What you are asked to do — Apart from any images, the entries are to be output exactly.

Dataset records —
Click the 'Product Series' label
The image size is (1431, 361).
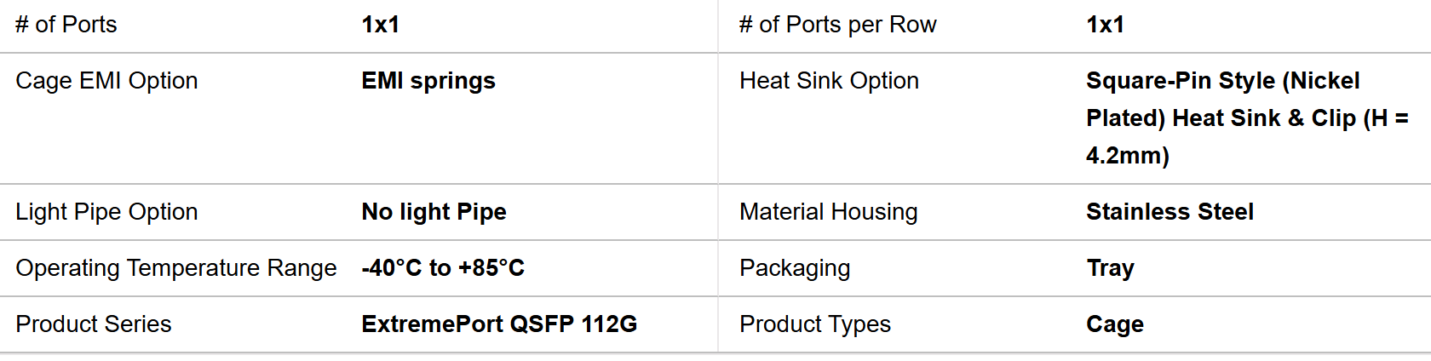94,324
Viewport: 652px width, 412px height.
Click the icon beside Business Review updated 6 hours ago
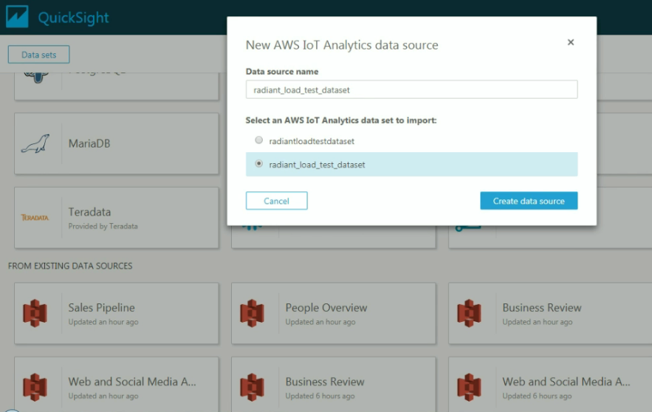252,388
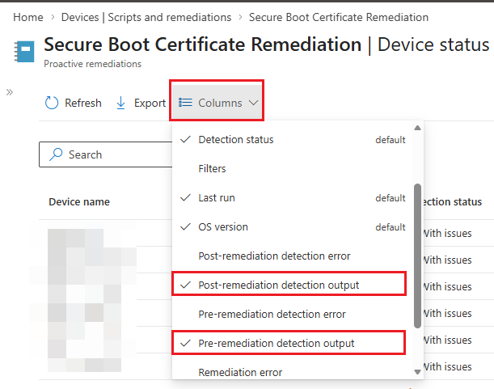Uncheck the OS version column
This screenshot has height=389, width=494.
[222, 227]
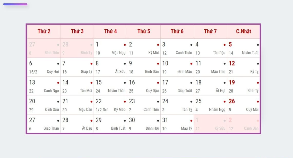The width and height of the screenshot is (293, 158).
Task: Click the red dot on day 16
Action: coord(158,83)
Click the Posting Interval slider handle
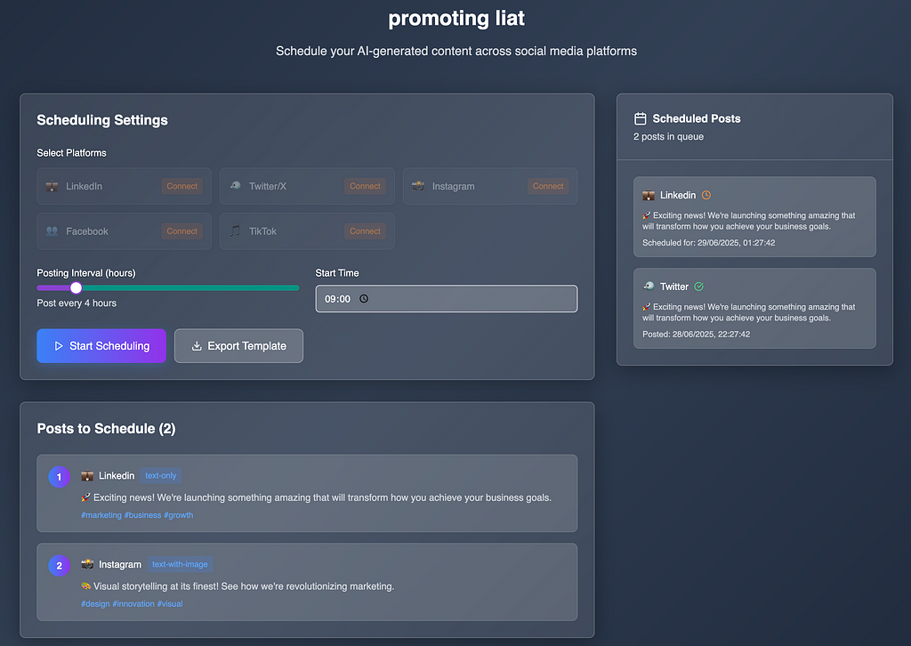The height and width of the screenshot is (646, 911). 76,287
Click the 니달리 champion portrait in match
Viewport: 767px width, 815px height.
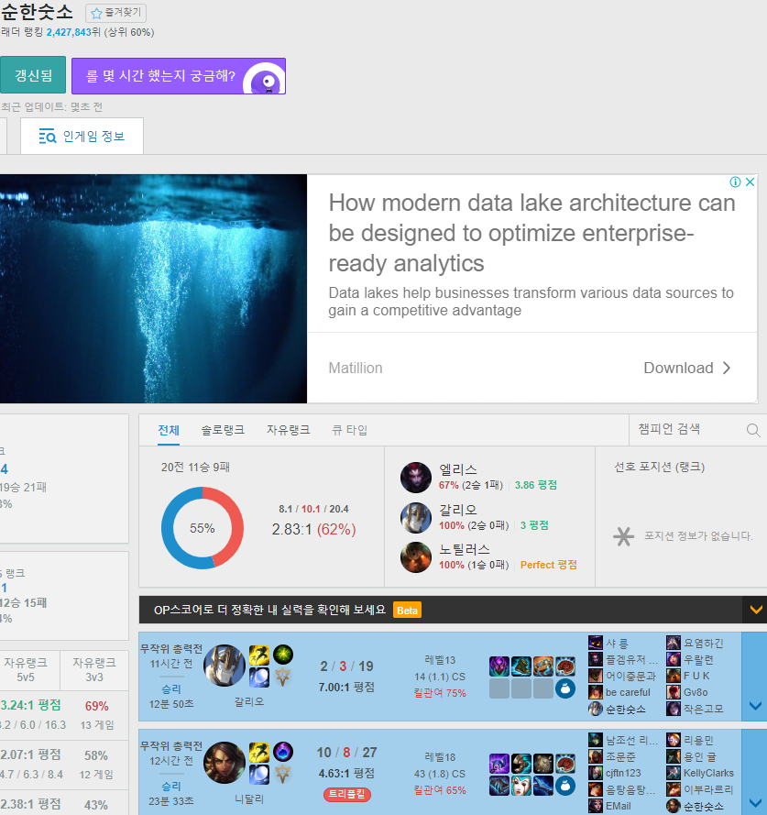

Task response —
Click the 'Product Series' label
The image size is (1431, 361).
94,324
Viewport: 652px width, 412px height.
Click the icon beside Business Review updated 6 hours ago
252,388
Uncheck the OS version column
This screenshot has height=389, width=494.
[222, 227]
The width and height of the screenshot is (293, 158).
Task: Click the red dot on day 16
Action: coord(158,83)
Click the Posting Interval slider handle
The height and width of the screenshot is (646, 911). 76,287
Click the 니달리 champion portrait in match
Viewport: 767px width, 815px height.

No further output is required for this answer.